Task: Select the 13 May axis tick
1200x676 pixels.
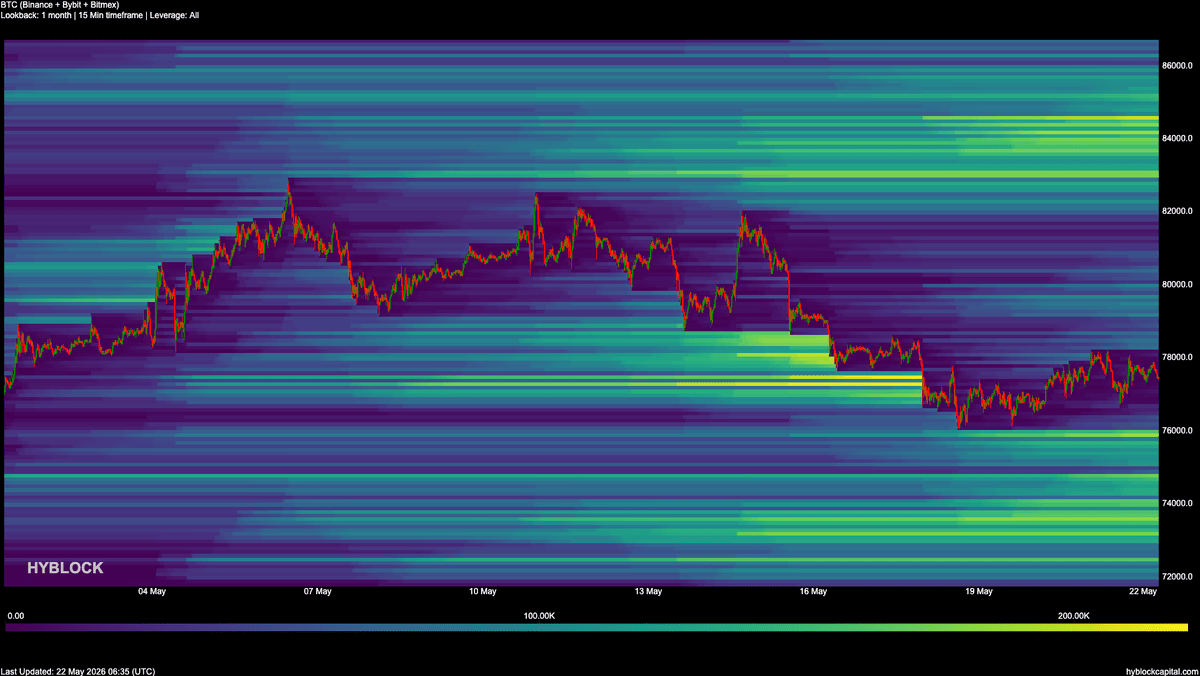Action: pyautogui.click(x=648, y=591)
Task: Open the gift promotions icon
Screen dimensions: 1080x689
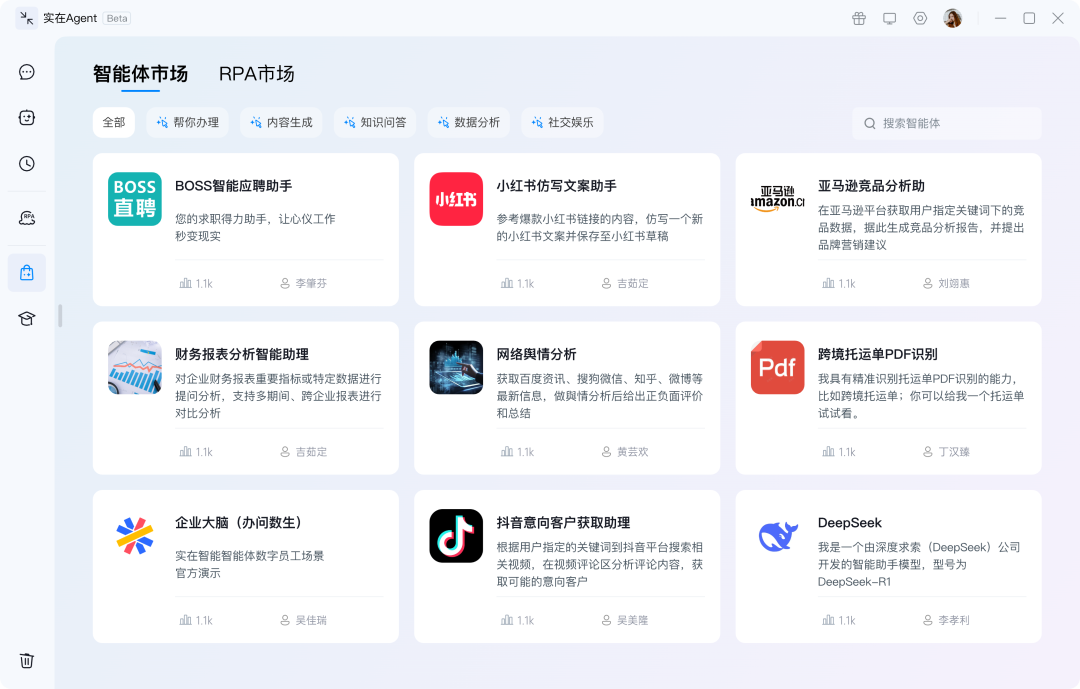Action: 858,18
□ □ □
_What is required_
The records above should be returned word for word, with every picture left out.

_Answer area_
Task: Select the 13 May axis tick
1200x676 pixels.
Action: pyautogui.click(x=648, y=591)
Task: Open the gift promotions icon
Screen dimensions: 1080x689
Action: 858,18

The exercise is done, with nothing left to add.